By "lossy" you mean "17" may look like a crappier "17" with reasonable confidence, but will never, ever, become "21" at any compression setting, then I don't mind lossy. That's not asking for too much, is it?
But the scanner isn't starting off with "17" (as in two ascii characters) it is starting off with a bit mapped image that your brain happens to interpret as the number 17. It is too much to ask that a lossy image compression algorithm never result in a compressed bitmap that your brain interprets exactly as the original.
Having various compression/quality options allows you to pick the tradeoff (file size/resulting quality) that is acceptable for your situtation. There is no perfect setting for all situations. Even the original bitmap is an imperfect (i.e. lossy) rendering of the original document.
It seems a bit too coincidental that images to which human beings assign semantic value are being transformed into images to which human beings assign different semantic value.
I don't expect the scanner to have any semantic awareness of the document content, so when I hear "lossy compression", my expectation is "image may become illegible", and not "image may remain legible, but become inaccurate".
This is hacker news -- I don't expect everyone to know how jbig2 or other compression scheme works. But before you insinuate that the scanner has semantic awareness of the document and is altering that meaning in a less-than-coincidental way, I would hope that you could have a cursory look at how such compression works.
The issue only involves small letters, because the compression scheme breaks up the image into patches and then tries to identify visually similar blocks and reuse them. Certain settings can allow for small blocks of text to be deemed identical, within a threshold, and thus replaced. That's all. Coincidence, not semantic awareness.
Hence the advisory notice to use a higher resolution -- smaller block sizes.
> The issue only involves small letters, because the compression scheme breaks up the image into patches and then tries to identify visually similar blocks and reuse them. Certain settings can allow for small blocks of text to be deemed identical, within a threshold, and thus replaced. That's all. Coincidence, not semantic awareness.
Copiers very commonly copy printed material. This sort of algorithm makes it likely that sometimes one character will be replaced by another, so it is a bad algorithm for the job.
I'm aware - I'm merely responding to the previous commenter's point about how the compression algorithm is "starting off with a bit mapped image that your brain happens to interpret as the number 17", and pointing out that if this were the case, the likely outcome should be a fuzzier-looking "17" and not a "21".

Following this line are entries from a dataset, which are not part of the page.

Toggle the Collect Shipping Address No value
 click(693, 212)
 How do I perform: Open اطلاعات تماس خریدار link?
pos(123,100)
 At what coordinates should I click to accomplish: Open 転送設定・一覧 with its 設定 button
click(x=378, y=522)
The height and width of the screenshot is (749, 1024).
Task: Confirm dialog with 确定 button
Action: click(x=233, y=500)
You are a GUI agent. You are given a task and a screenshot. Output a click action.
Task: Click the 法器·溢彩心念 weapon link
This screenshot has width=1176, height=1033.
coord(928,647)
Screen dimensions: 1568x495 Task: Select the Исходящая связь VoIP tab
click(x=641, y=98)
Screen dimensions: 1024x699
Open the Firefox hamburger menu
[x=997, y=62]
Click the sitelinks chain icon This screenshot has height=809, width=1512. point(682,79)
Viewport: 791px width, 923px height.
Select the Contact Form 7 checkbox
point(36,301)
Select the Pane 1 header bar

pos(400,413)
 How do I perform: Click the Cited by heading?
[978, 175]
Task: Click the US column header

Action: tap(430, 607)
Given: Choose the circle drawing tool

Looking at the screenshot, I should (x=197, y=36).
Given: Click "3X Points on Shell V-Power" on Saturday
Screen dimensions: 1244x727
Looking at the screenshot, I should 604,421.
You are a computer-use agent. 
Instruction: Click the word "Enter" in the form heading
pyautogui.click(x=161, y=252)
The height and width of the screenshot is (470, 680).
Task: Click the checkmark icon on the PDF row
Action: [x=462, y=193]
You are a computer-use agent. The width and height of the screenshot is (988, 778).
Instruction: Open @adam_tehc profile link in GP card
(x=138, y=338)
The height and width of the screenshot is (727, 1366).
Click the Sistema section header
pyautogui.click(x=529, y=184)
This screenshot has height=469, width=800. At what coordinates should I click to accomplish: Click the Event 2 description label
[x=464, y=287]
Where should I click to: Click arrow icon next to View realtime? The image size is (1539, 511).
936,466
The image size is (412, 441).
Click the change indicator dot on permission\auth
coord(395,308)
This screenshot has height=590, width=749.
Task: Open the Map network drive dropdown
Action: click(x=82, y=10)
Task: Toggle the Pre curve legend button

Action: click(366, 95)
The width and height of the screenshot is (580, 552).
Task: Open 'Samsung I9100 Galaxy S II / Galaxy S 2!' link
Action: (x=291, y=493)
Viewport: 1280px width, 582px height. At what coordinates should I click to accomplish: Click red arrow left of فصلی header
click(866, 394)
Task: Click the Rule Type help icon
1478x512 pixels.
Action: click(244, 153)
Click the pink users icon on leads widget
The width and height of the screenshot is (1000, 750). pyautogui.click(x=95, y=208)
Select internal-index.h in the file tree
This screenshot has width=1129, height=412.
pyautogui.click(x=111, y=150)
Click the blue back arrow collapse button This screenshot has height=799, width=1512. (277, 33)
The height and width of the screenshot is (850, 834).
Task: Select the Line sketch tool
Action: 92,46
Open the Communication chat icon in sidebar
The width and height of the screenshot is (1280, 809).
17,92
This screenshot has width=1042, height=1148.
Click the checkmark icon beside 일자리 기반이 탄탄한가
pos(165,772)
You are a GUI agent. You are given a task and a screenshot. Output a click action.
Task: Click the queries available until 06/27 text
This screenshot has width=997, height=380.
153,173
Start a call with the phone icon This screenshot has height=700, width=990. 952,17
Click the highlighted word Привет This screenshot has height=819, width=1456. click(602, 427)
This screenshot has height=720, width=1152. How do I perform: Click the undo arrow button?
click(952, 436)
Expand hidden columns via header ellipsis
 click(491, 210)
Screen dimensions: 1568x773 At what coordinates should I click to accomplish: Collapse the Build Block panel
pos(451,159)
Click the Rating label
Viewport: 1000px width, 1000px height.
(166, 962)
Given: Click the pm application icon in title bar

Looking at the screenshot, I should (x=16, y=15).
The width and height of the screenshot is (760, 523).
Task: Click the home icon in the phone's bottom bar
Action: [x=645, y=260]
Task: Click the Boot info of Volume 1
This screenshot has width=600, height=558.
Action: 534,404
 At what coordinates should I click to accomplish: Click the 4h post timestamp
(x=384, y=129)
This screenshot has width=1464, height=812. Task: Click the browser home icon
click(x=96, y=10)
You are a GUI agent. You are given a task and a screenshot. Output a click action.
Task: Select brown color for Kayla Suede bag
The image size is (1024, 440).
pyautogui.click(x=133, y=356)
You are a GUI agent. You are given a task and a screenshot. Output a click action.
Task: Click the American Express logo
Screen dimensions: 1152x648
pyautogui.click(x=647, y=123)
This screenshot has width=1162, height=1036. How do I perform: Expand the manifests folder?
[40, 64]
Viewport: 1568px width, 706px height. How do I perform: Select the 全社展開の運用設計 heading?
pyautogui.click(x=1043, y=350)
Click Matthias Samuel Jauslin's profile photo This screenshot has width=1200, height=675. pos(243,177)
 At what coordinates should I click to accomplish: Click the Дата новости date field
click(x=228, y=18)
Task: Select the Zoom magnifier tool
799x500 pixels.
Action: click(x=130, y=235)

Clearly, the compression algorithm is designed around human perception (i.e. looking for visually-similar segments to, I assume, tokenize), and therefore does relate to the actual semantics of the document, albeit in a coarse and mechanical way. It did know enough to replace character glyphs with other character glyphs, but didn't know enough to choose the right ones.
My point is that it's not coincidental at all - this algorithm is obviously in a sort of "uncanny valley" in its attempt to model human visual perception.
It's not a coincidence that the thing that looks most like a blurred number is another blurred number.
A document will be covered in numbers, and the compression algorithm looks for similar blocks it can re-use; the side effect is sometimes it says "that blurry 4 looks pretty close to this blurry two, so I'll just store that block once and reuse it"
The problem is that this is a minor side effect to a programmer and an absolutely massive issue to an end user that no-one had thought of previously, and now we all have to be worried that all our scanned documents might be incorrect. (just because this was found in fuji-xerox scanners doesn't mean other brands don't also have the issue)
Let's take that premise to OCR then. This whole debacle started with JBIG2 settings that I guess duplicated(?) one section and inserted it where similar text exists. Only it was marginally similar.
According to Adam (https://news.ycombinator.com/item?id=6156418) this is a known problem that Xerox, who call themselves document people for crying out loud, should have known and compensated for.
I don't believe that e.g. JPEG compression can ever take a clearly readable 17 and turn it into a clearly readable 21. Lossy compression implies changing the data, obviously, but it does not have to imply changing the data in that particular way.
By default, sure, for people who don't know about these settings, they are setting themselves up for failure when a few numbers get transposed. They should ship the device with highest quality settings so your customers are impressed out of the box, instead of being disappointed that they have to tune the device to get a high quality copy. If you must save a few bytes in this age, then you can turn on these crazy settings as you like.
I can just see a legal loophole now for anyone using these devices, for example "the electronic document was modified by a Xerox and we don't have the original, those numbers were not what we signed, contract void".
No matter the case of an optional setting or the size of the font involved, this can have major consequences for people who trust the device to be an accurate representation in all cases, of what they put into it.
Of course! Lossy compression is tolerable for cat videos on YouTube where it doesn't matter if a few details are wrong. It is absolutely not tolerable for storage of important documents. This is something that should go without saying.
Looks like the company is trying to weasel out of it and there are going to have to be lawsuits. Though I didn't really expect otherwise; if the dice come up badly, the damage from this could exceed the net value of the company.